Your Data, Run Through A Beach House In Denmark

July 3, 2018

The mystery of how human consciousness – “all we’ve got and all we’re ever gonna have,” to paraphrase the Clint Eastwood character – is somehow embodied in a couple of pounds of wet grey matter has its counterpart in the cyber-world, where most of the business, the blather, the art and the orders for stuff that now define our lives runs through physical cables that you could put your fingers around – and which, it must be said, could be damaged by the crudest of steel artifacts. In particular, as shown in this video from the Canadian site Motherboard, all the data that moves between a major U.S. terminal in New Jersey and a big European node in Denmark runs through a single cable that terminates (or begins, depending on your viewpoint) in a nondescript brick building near the beach, under the aegis of a man named Keld Sørensen. How vulnerable are cables?

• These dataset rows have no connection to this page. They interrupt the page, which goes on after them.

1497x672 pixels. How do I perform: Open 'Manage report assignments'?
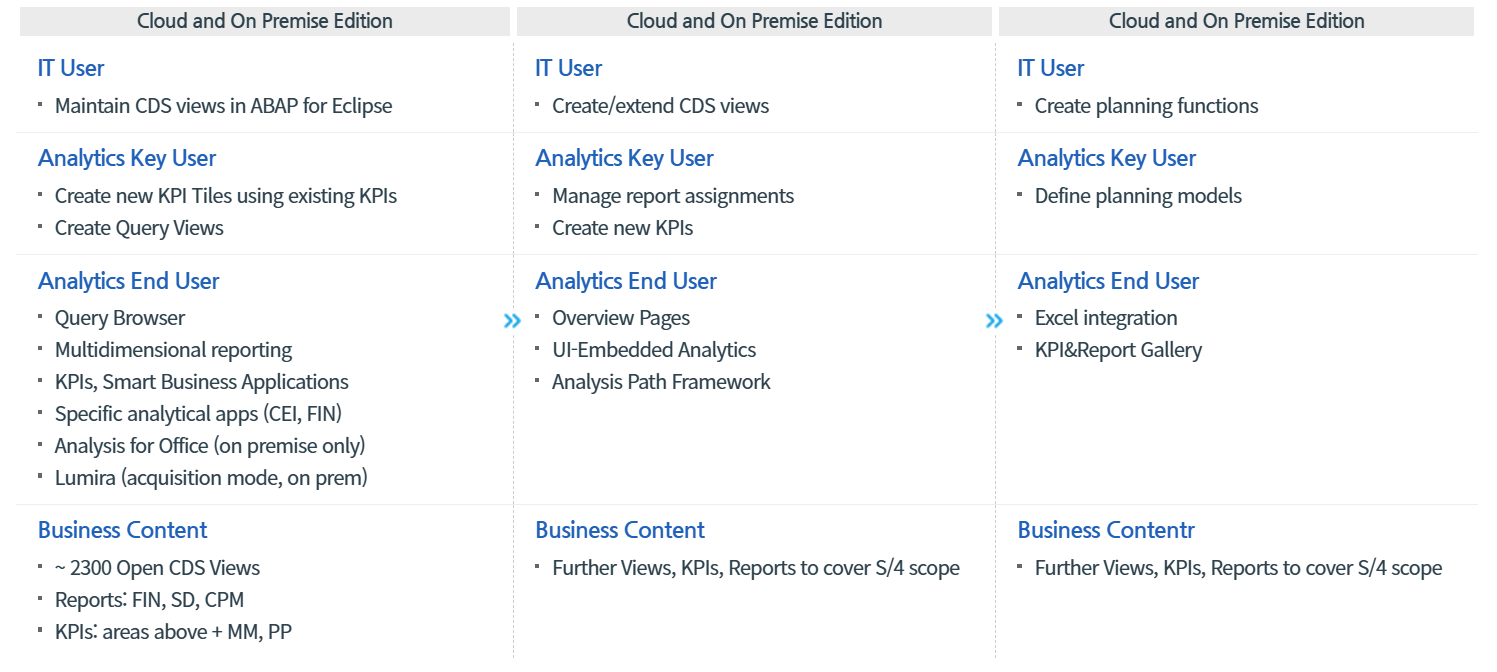(x=673, y=196)
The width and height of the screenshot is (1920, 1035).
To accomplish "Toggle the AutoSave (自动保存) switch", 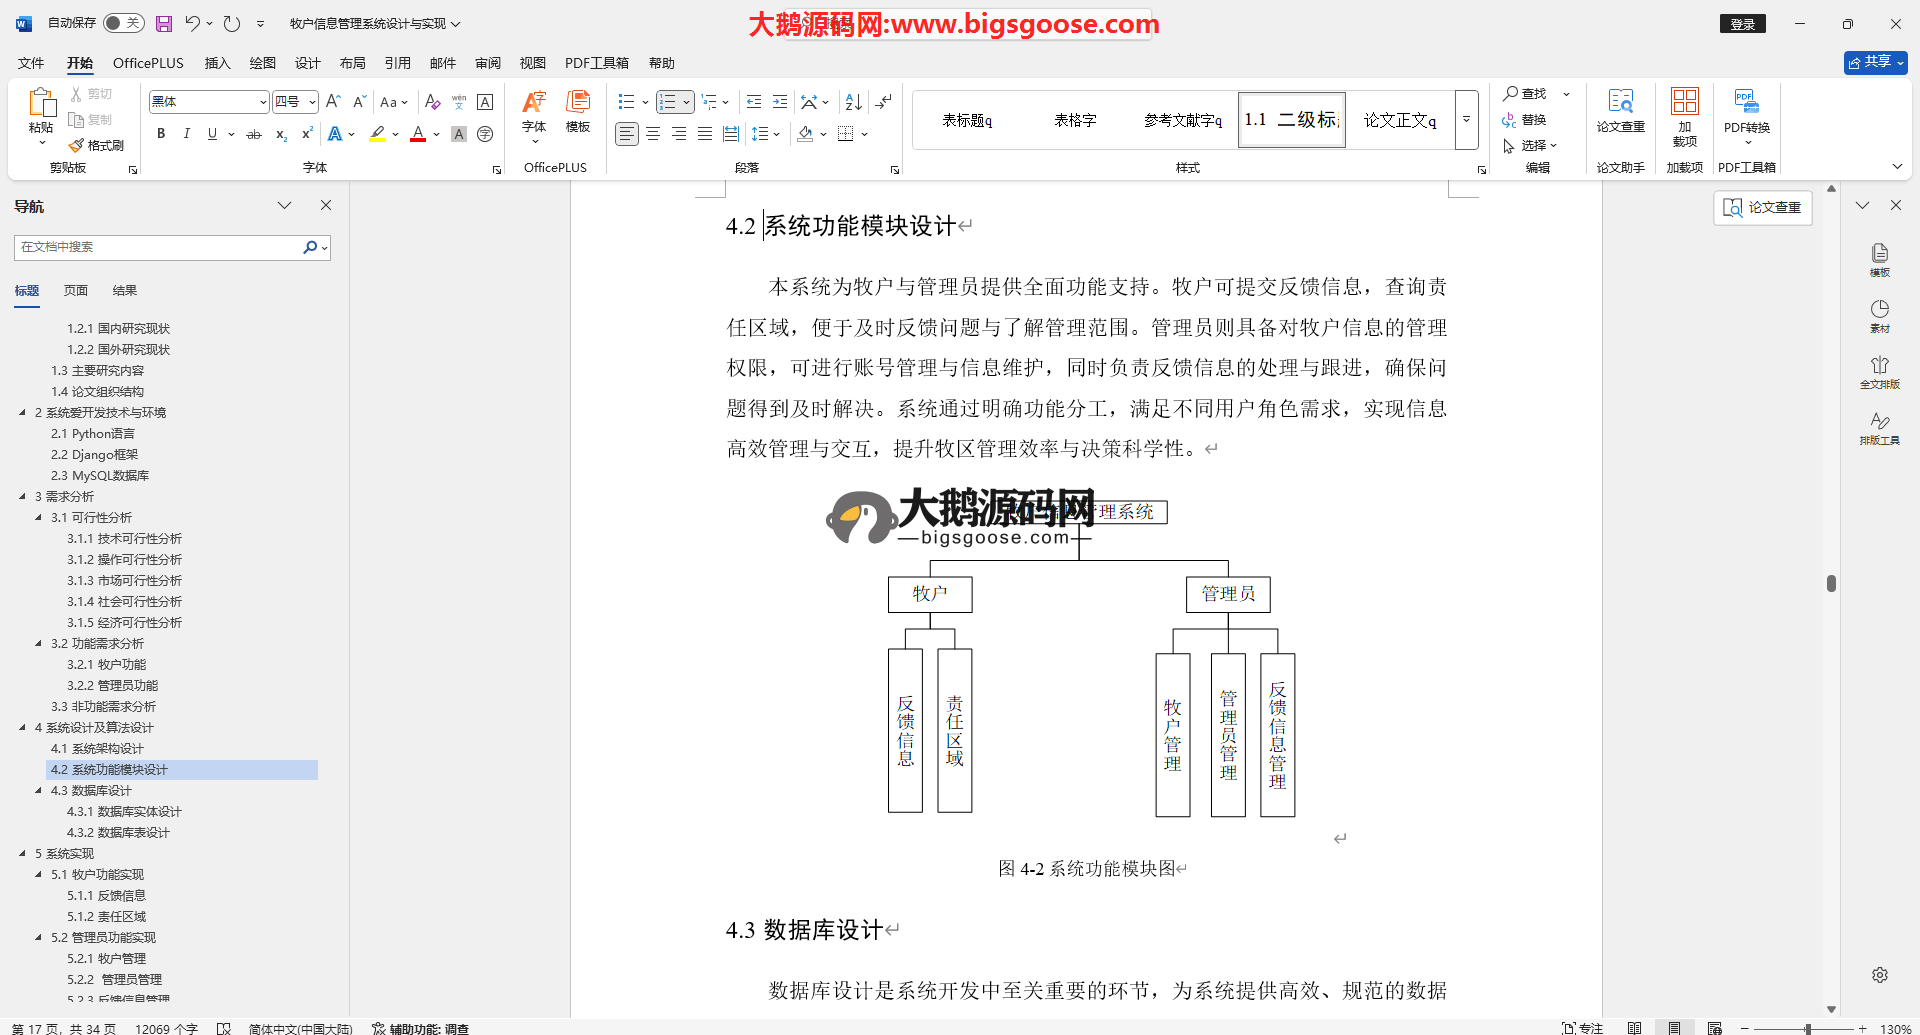I will [x=124, y=23].
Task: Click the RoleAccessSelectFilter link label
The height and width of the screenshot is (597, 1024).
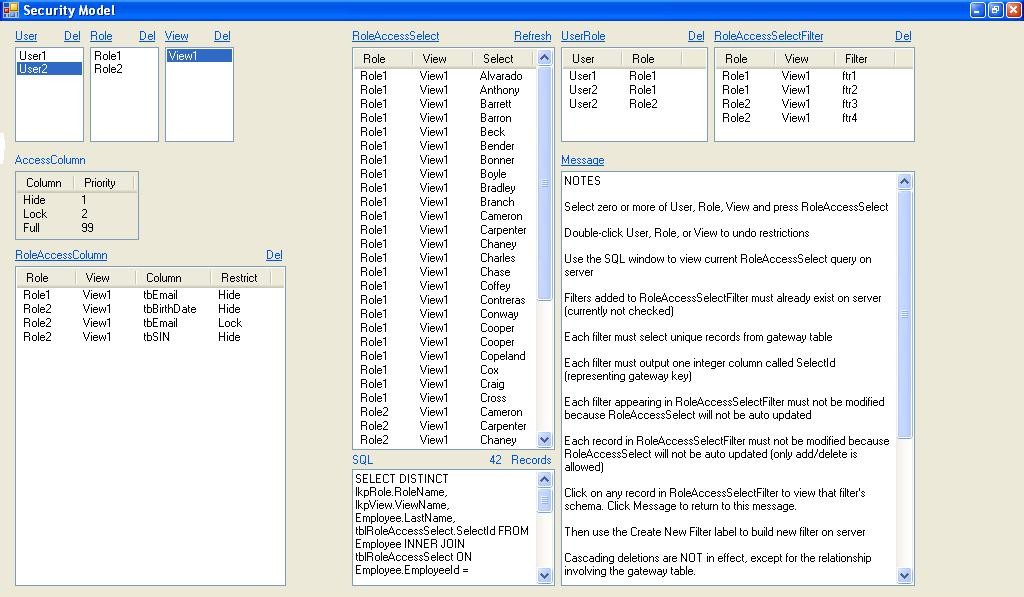Action: 768,36
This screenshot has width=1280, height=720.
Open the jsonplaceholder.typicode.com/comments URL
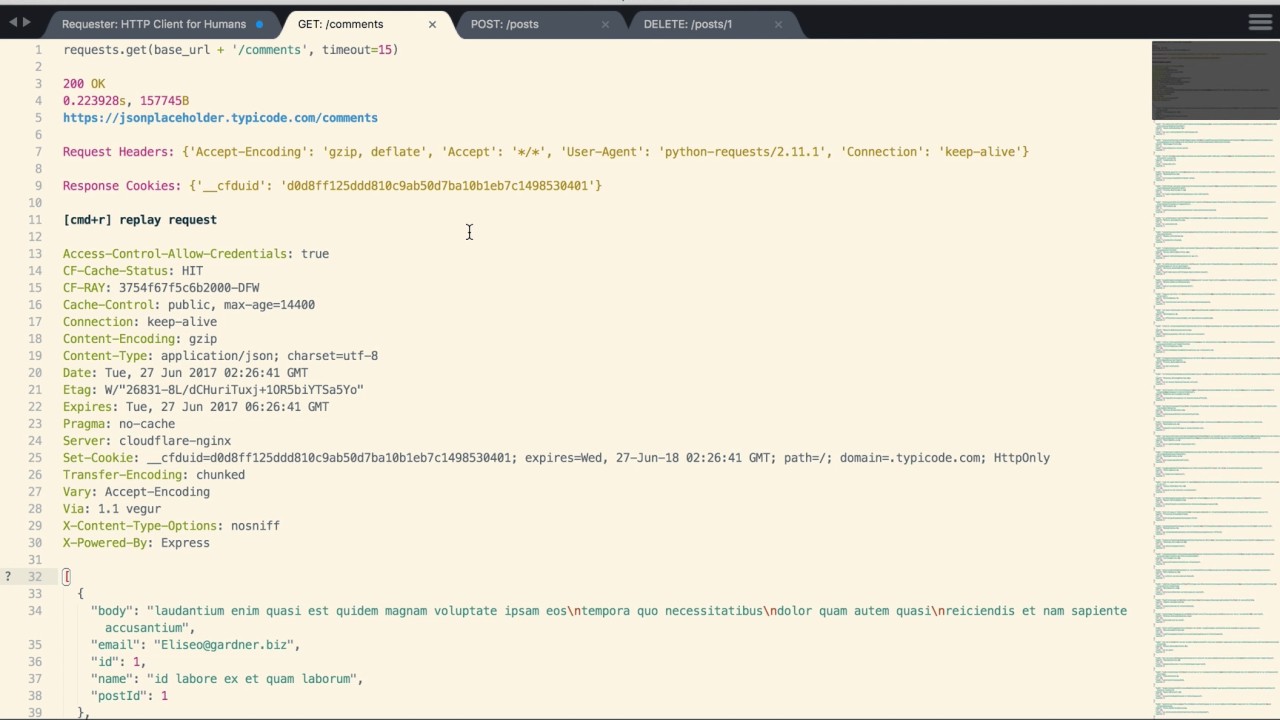[x=220, y=118]
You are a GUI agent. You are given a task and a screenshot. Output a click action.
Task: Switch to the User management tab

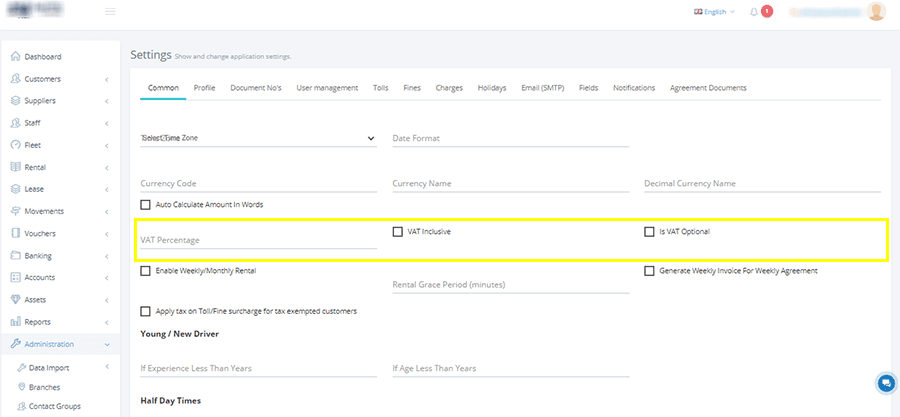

Well, says Sørensen, they are “armored.” The amount of armor at any given point on the line depends on the plausible risk, and in shallower waters the armor is quite heavy. The biggest threat is fishing boats. On his wall, he has on display a damaged contorted cable section that was excised as part of a repair, after it was raked and dragged by a ship’s anchor. In deeper waters, the risk is slim and the armor is minimal. In any case, there is a lot of redundancy in the system. When one cable is out of commission others can pick up the slack, and there are about 10 major cables between the US. and Europe.